What to do — From the line containing "Where should I" through the last line of the entries below, print each line exactly. Pictures stay out.

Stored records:
################

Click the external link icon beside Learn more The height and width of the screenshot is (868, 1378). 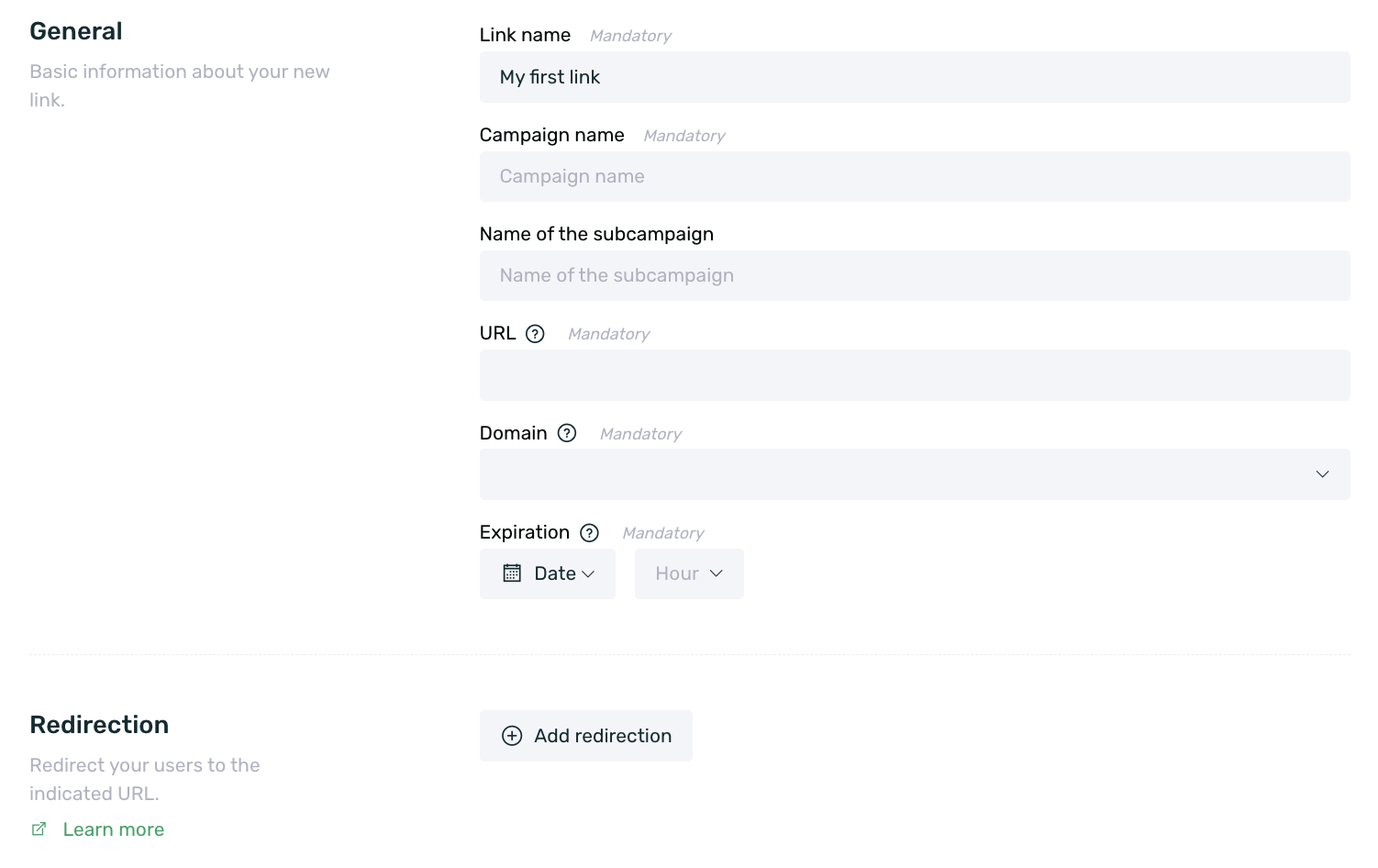pyautogui.click(x=39, y=829)
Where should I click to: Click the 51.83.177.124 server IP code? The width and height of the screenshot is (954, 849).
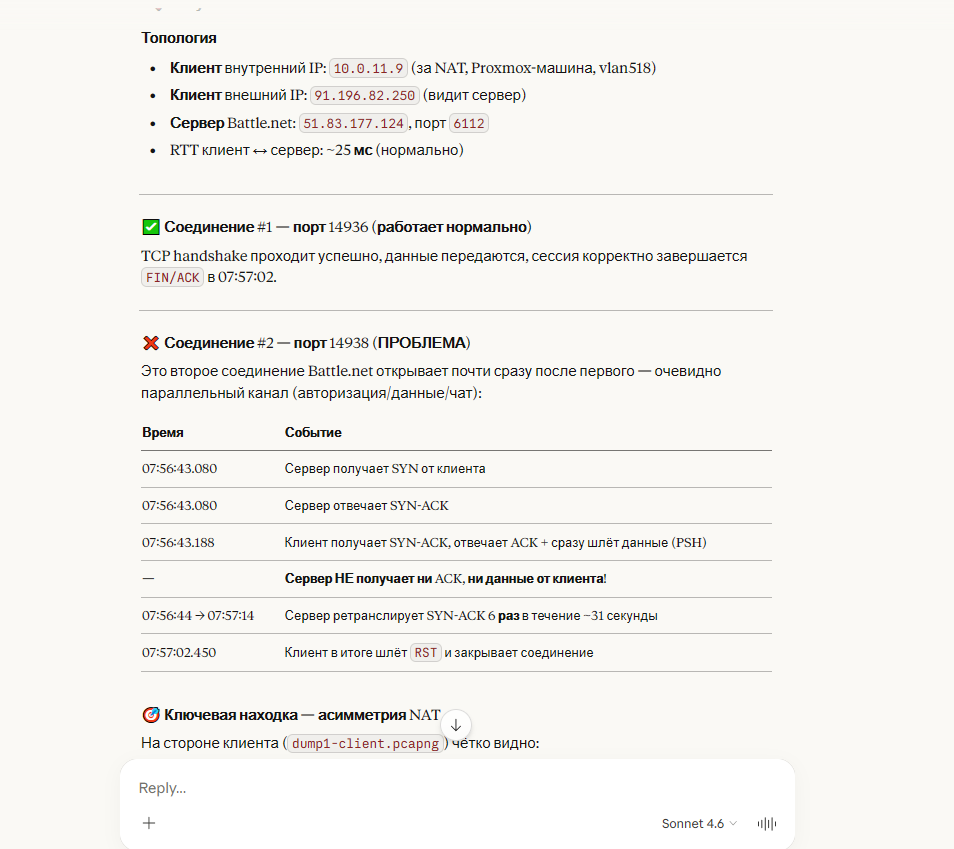pyautogui.click(x=353, y=123)
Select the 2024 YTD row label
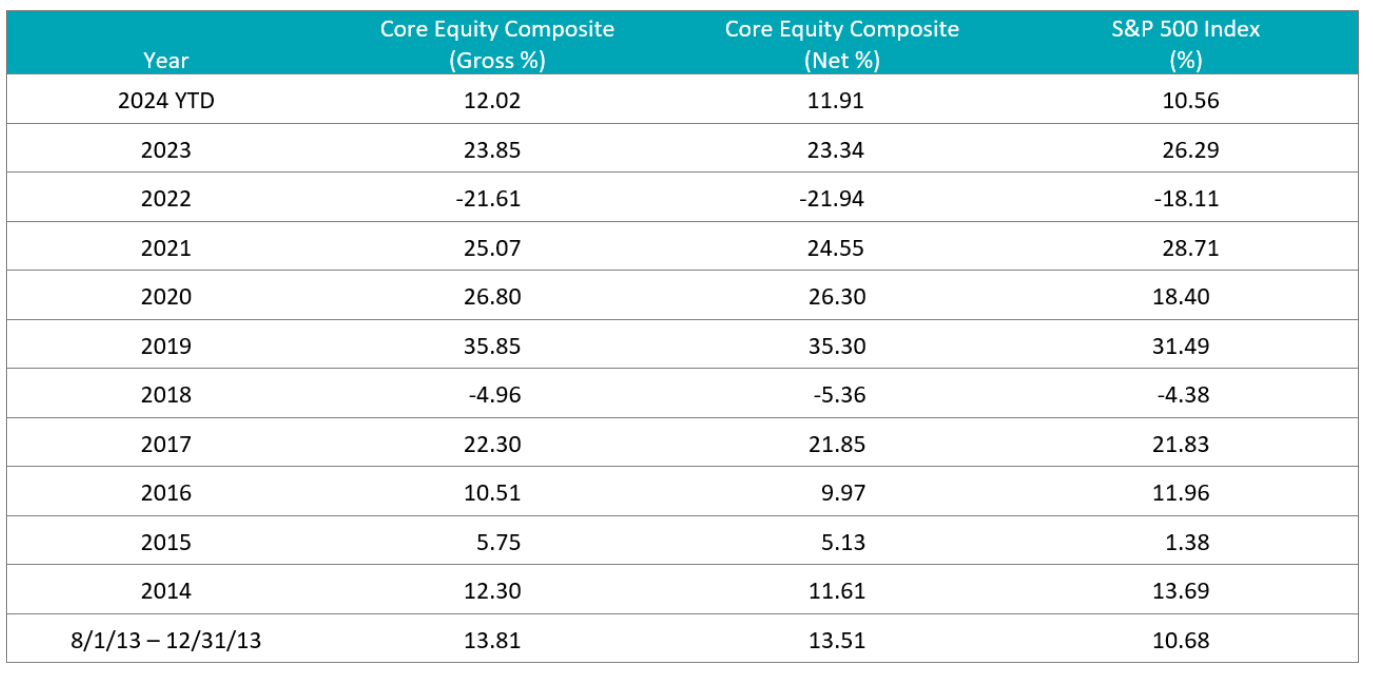 tap(166, 100)
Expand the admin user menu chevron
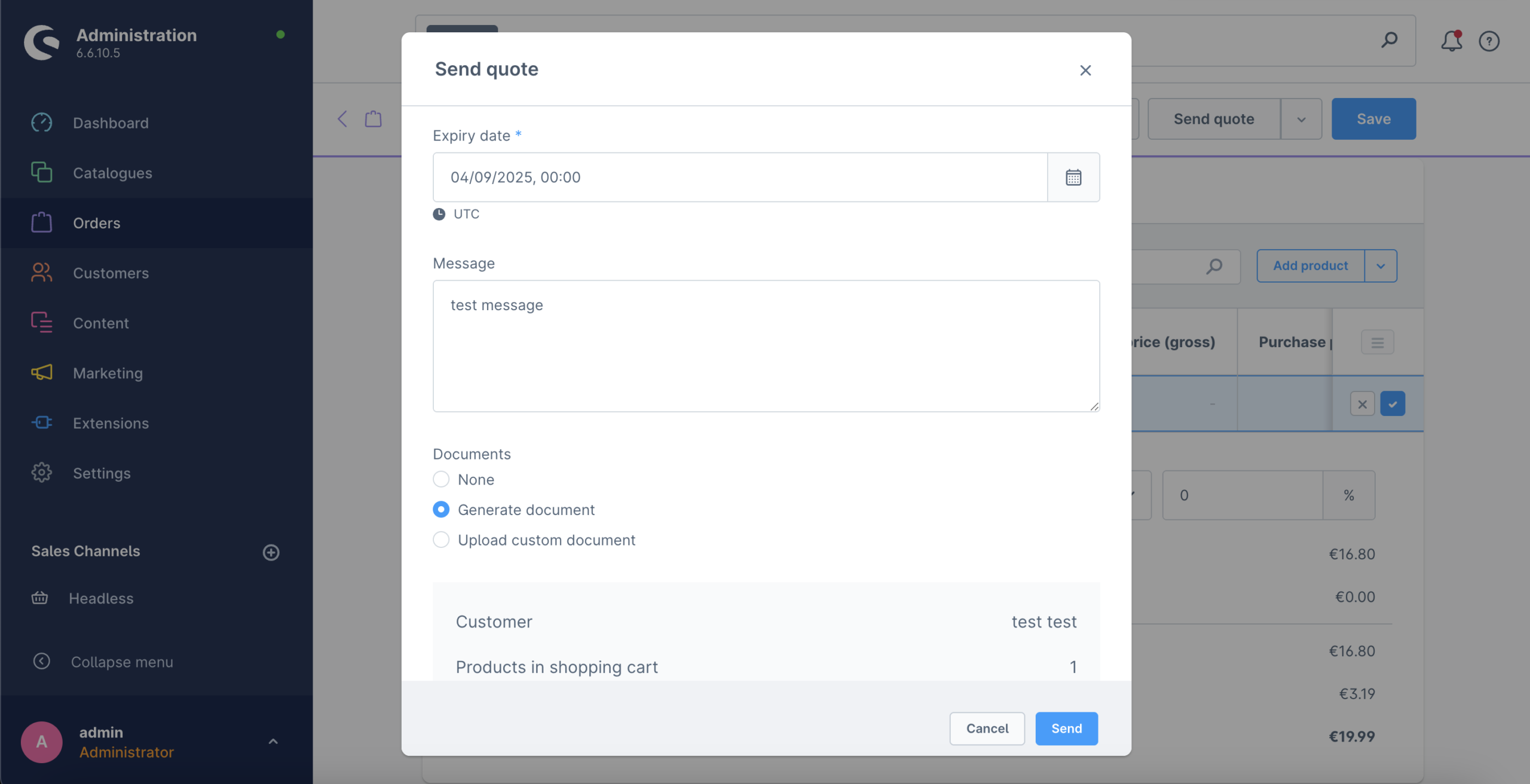Screen dimensions: 1530x784 (273, 742)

################

Task answer —
Where should I click to: Click the 51.83.177.124 server IP code? The width and height of the screenshot is (954, 849).
pyautogui.click(x=353, y=123)
Select the 2024 YTD row label
 tap(166, 100)
Expand the admin user menu chevron
Screen dimensions: 1530x784 (273, 742)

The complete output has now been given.